Dit document beschrijft de technieken en procedures voor het oplossen van problemen met E1 Layer 1. Als E1-problemen blijven bestaan nadat u de procedures in dit document hebt voltooid, raadpleegt u E1-foutmelding Problemen oplossen en E1-alarmproblemen om uw probleem te isoleren en te corrigeren.
Er zijn geen specifieke vereisten van toepassing op dit document.
Dit document is niet beperkt tot specifieke software- en hardware-versies.
De informatie in dit document is gebaseerd op de apparaten in een specifieke laboratoriumomgeving. Alle apparaten die in dit document worden beschreven, hadden een opgeschoonde (standaard)configuratie. Als uw netwerk live is, moet u de potentiële impact van elke opdracht begrijpen.
De opdracht Show controller e1 geeft de controlestatus weer die specifiek is voor de controller-hardware. Deze informatie is nuttig voor diagnostische taken die door technisch ondersteunend personeel worden uitgevoerd. Network Processor Module (NPM) of Multi-Channel Interface Processor (MIP) kunnen de poortadapters vragen om hun huidige status te bepalen.
De opdracht Show controller e1 EXEC bevat ook:
Statistieken over de E1 link. Als u een sleuf en een poortnummer specificeert, worden statistieken voor elke periode van 15 minuten weergegeven.
Informatie voor problemen met de fysieke laag en de datalink-laag.
Eventuele lokale of externe alarminformatie op de E1-lijn.
De meeste E1 fouten worden veroorzaakt door onjuist ingestelde lijnen. Zorg ervoor dat de lijncodering, vormgeving en klokbron zijn geconfigureerd in overeenstemming met de aanbevelingen van uw serviceprovider.
De E1-controller kan in drie staten zijn:
administratief omlaag
Omlaag
Omhoog
Raadpleeg De E1-opdracht van de show controllers begrijpen voor meer informatie over het lezen van de show controller e1 opdracht uitvoer.

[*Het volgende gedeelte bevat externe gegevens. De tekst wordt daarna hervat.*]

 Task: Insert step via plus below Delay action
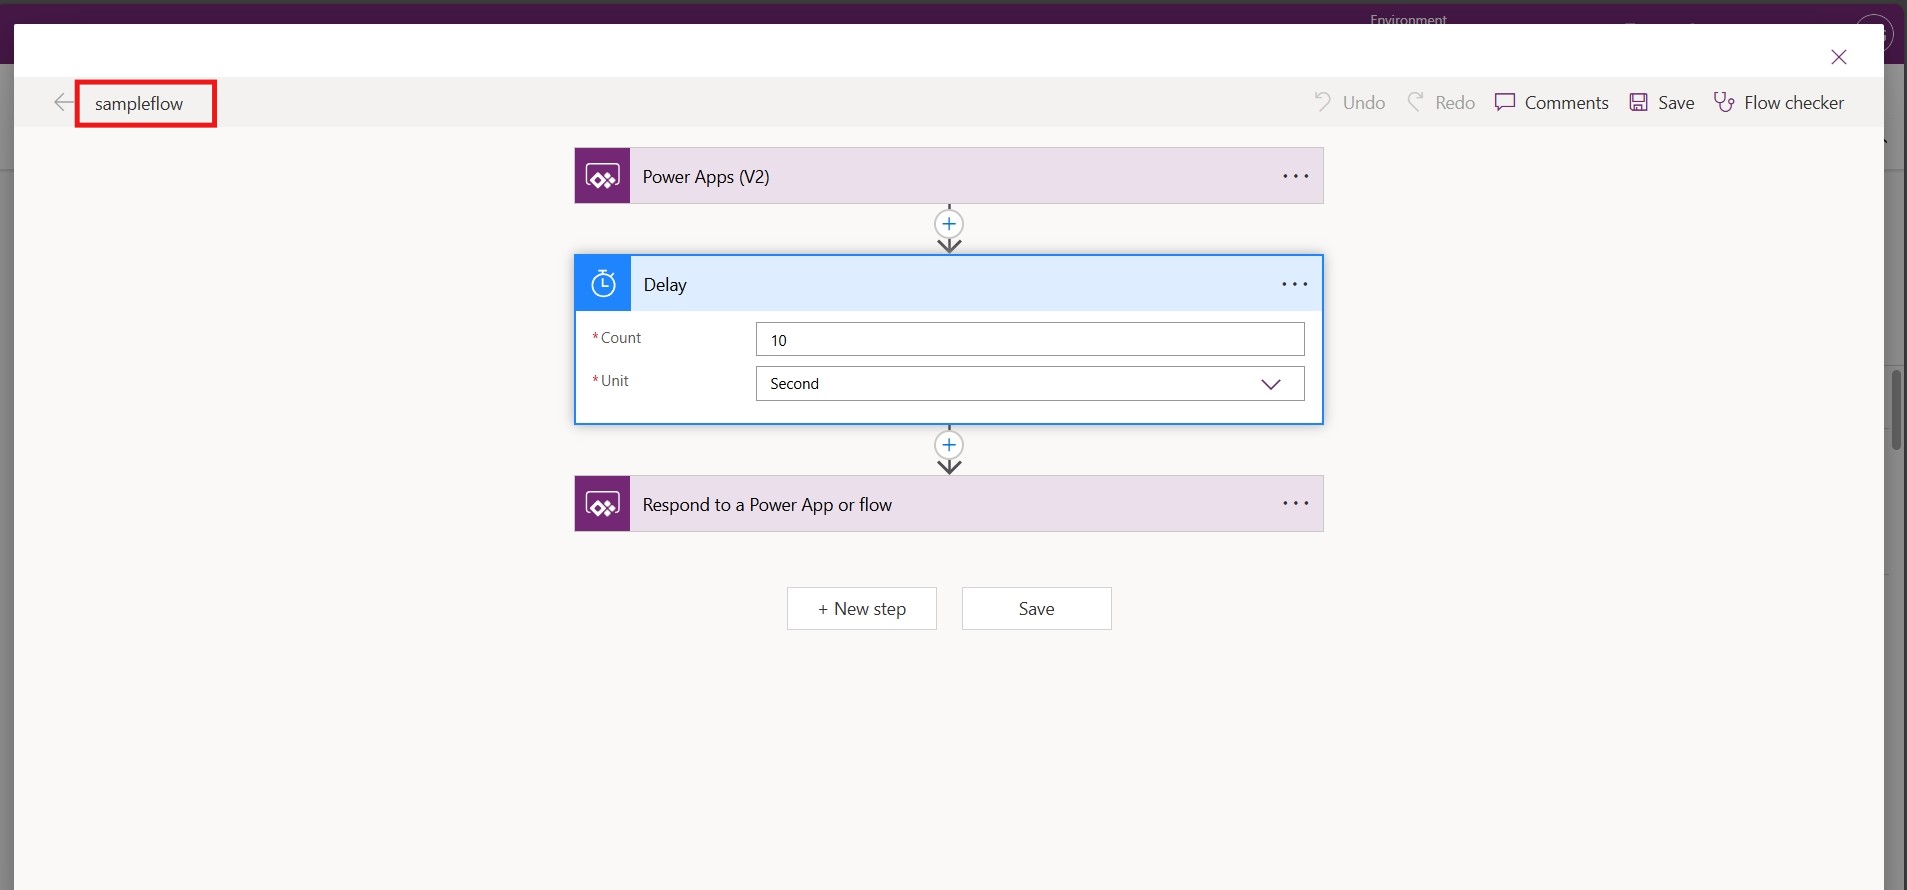click(x=949, y=445)
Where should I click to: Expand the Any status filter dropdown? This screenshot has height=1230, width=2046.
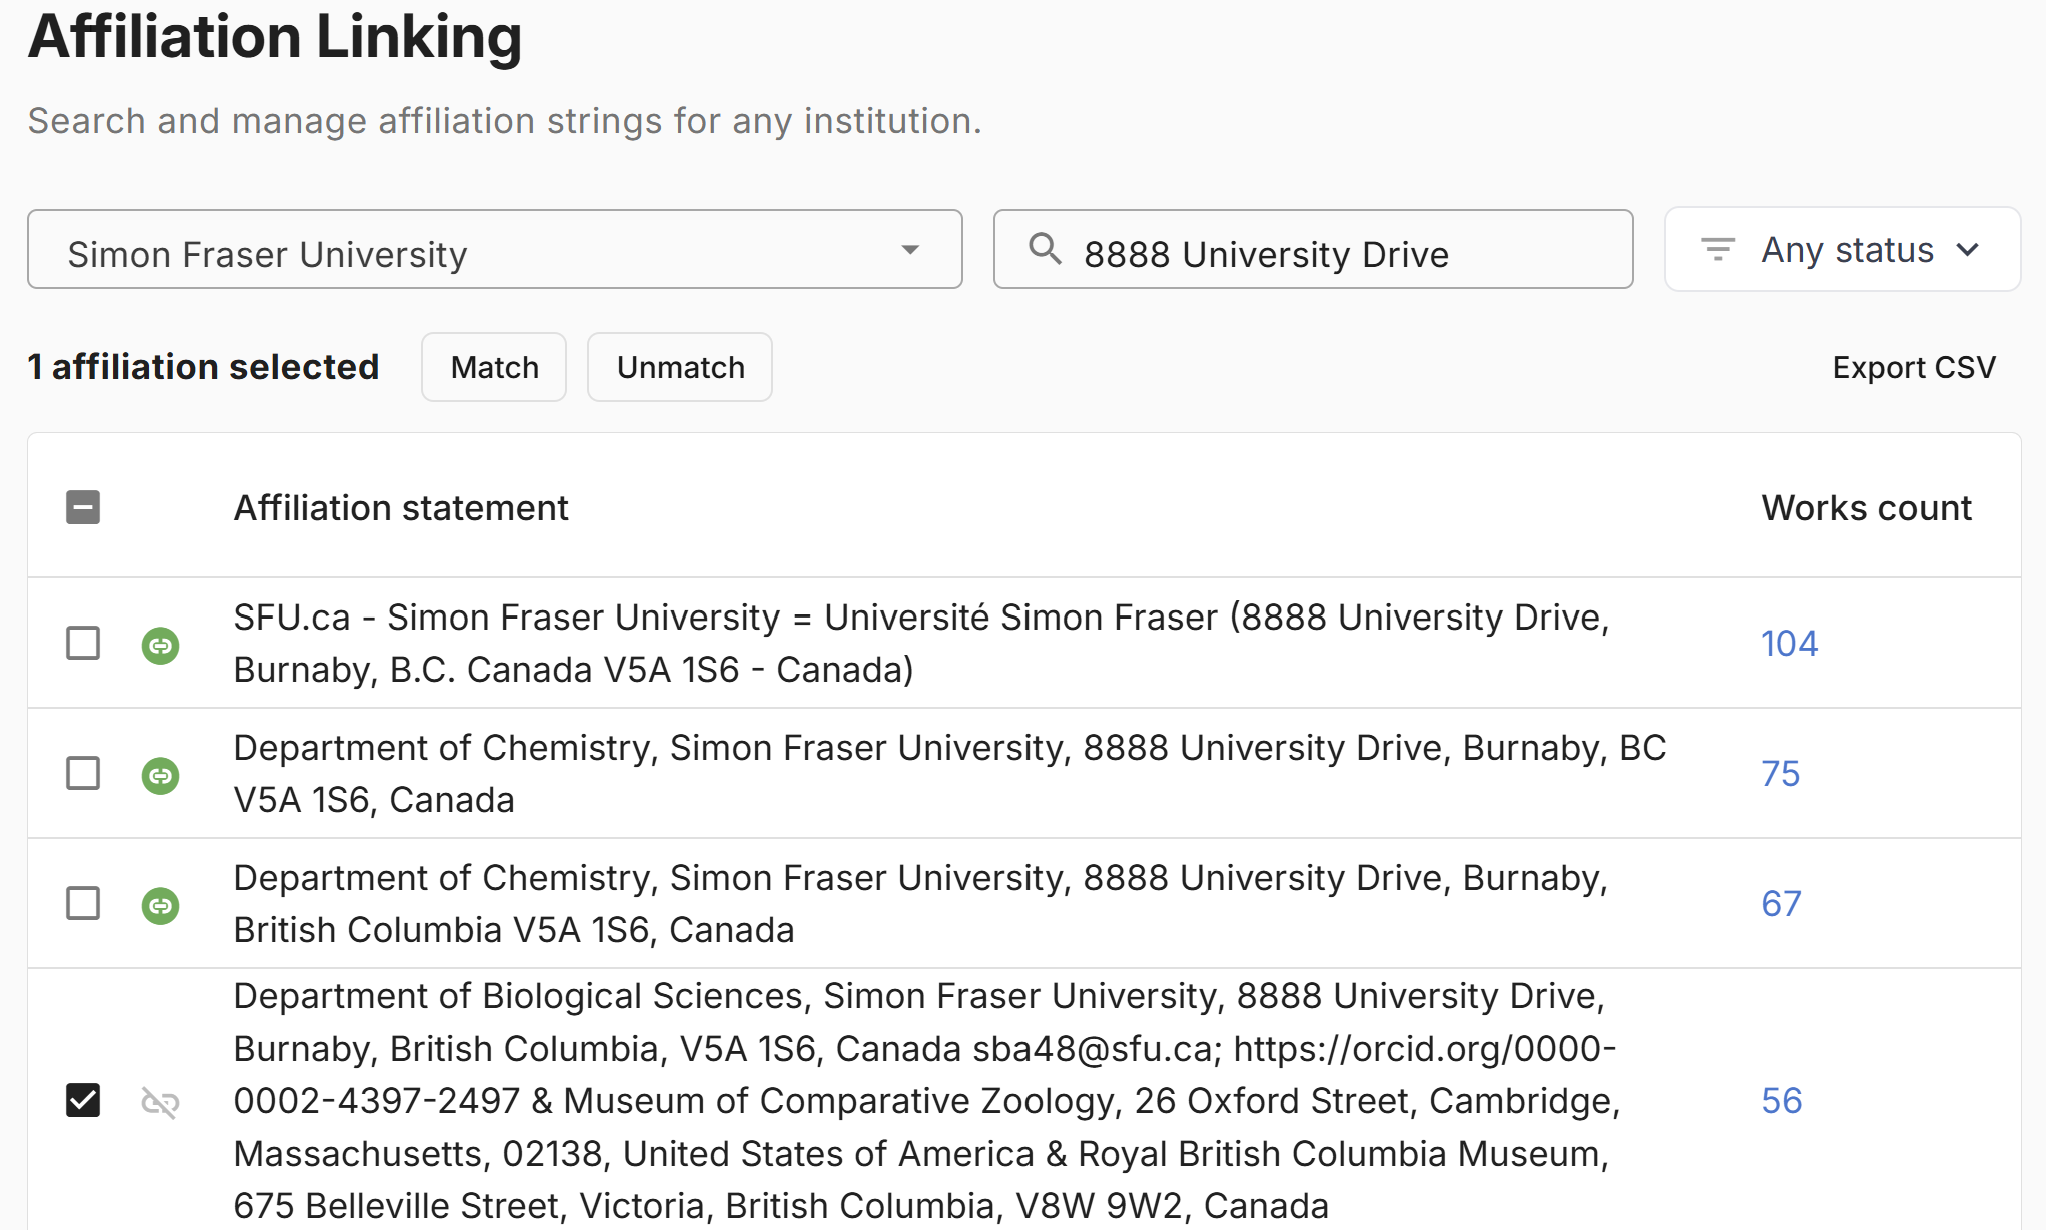1842,249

De controller is administratief uitgeschakeld wanneer hij handmatig is uitgeschakeld. Voltooi deze stappen om de controller te hervatten om deze fout te corrigeren:
Geef de modus op:
Bijvoorbeeld:
bru-nas-03>en Password: bru-nas-03#
Geef de configuratie van het netwerk op.
Bijvoorbeeld:
bru-nas-03#configure terminal Enter configuration commands, one per line. End with CNTL/Z. bru-nas-03(config)#
Geef de configuratie van de controller op.
Bijvoorbeeld:
bru-nas-03(config)#controller e1 0 bru-nas-03(config-controlle)#
Start de controller opnieuw.
bru-nas-03(config-controlle)#no shutdown
Als de E1-controller en de E1-lijn niet omhoog zijn, zorg er dan voor dat een van deze berichten verschijnt in de show controller e1 EXEC-uitgang:
Receiver has loss of frame. or Receiver has loss of signal.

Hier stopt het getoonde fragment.